Morrerá a cobra, e morrerá a erva que esconde o veneno:
por toda a parte brotará o assírio amomo. (IV, 21-25)
Esta praga atinge apenas os animais, estando os homens aparentemente livres de perigo. No entanto, a crise no mundo animal é também a crise no mundo humano, uma vez que ambos se complementam. Além de facilitarem o trabalho dos homens, são também um veículo de comunicação com o divino. Estando interrompida esta forma de comunicar, poderá haver uma quebra na chamada pax deorum (paz dos deuses). É essa pax que se pretende para harmonizar o mundo dos deuses e o dos homens. O poeta compõe as Geórgicas durante um período de grandes convulsões sociais, encontrando-se a sociedade fragmentada e dividida devido aos anos de guerras e conflitos entre os exércitos de Marco António e de Octaviano (futuramente Augusto). Octaviano, após a batalha de Áccio (31 a.C.) e a derrota sobre Marco António e Cleópatra, pretende levar a cabo uma reestruturação da sociedade romana, recuperando normas e valores entretanto esquecidos e perdidos, que levem à boa relação entre deuses e homens.

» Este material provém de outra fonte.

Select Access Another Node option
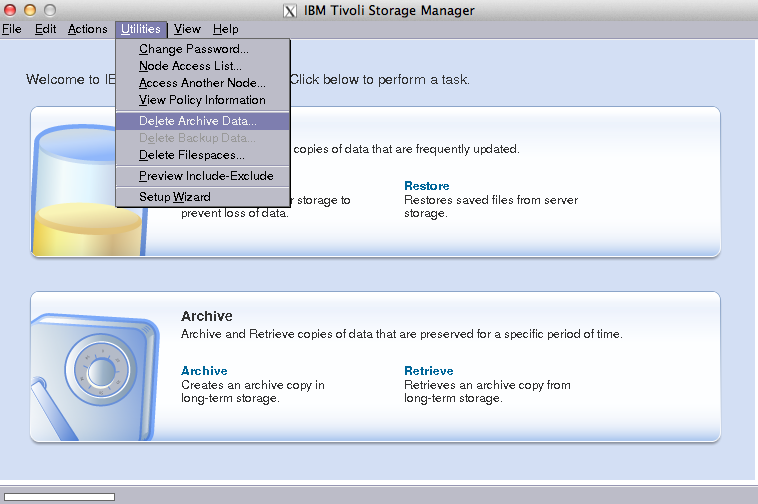The image size is (758, 504). point(202,83)
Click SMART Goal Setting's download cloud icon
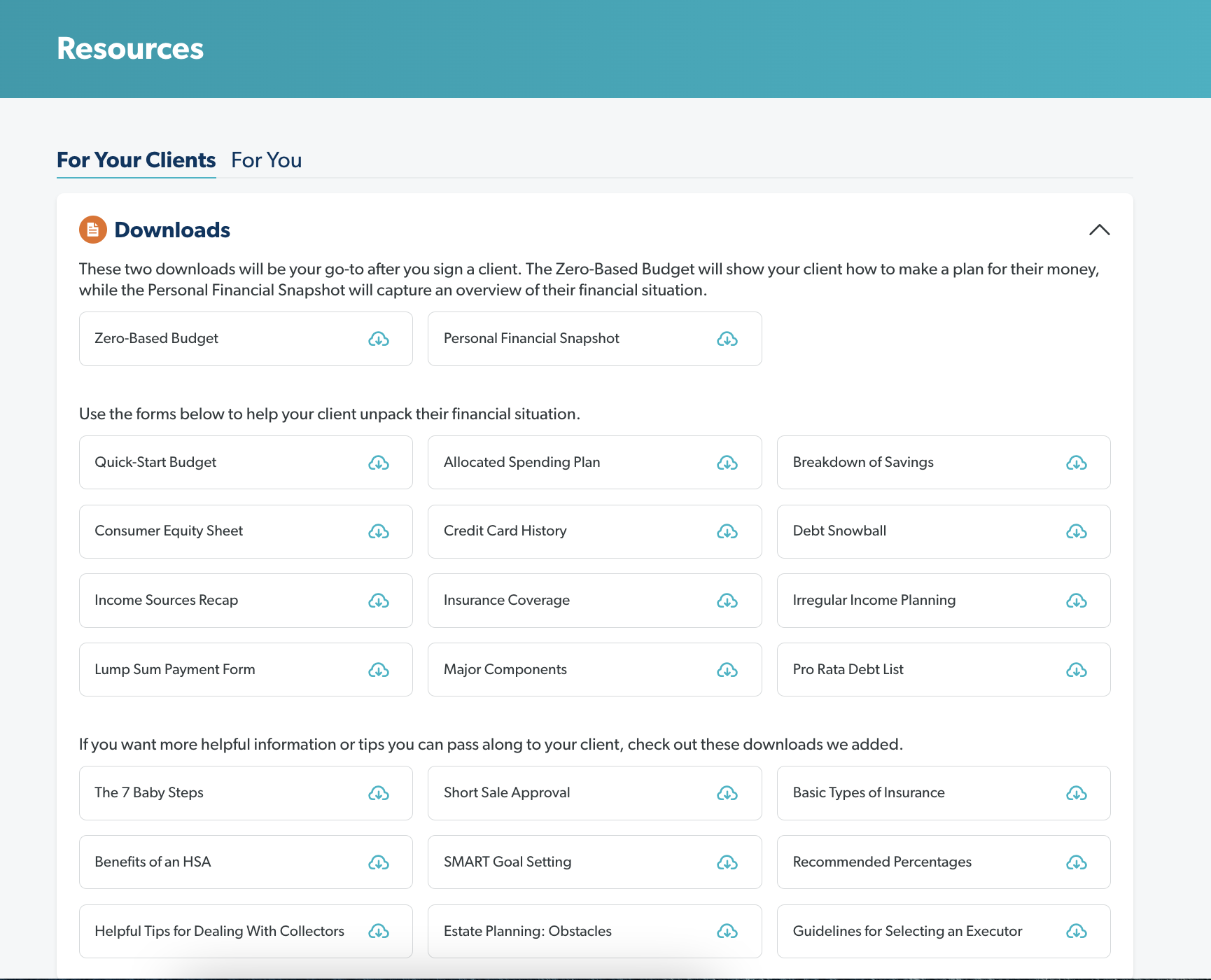The image size is (1211, 980). click(727, 862)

Vergílio, ao descrever estes eventos na Nórica, não o faz fora de contexto, uma vez que tem conhecimento da vasta tradição literária que o antecede. Encontramos relatos de pestes já na Ilíada, na obra História da Guerra do Peloponeso de Tucídides (século V a.C.), em que é narrada a peste que grassou na cidade de Atenas, e, mais próximo cronologicamente de Vergílio, no vasto poema de Lucrécio Sobre a Natureza das Coisas (século I a.C.).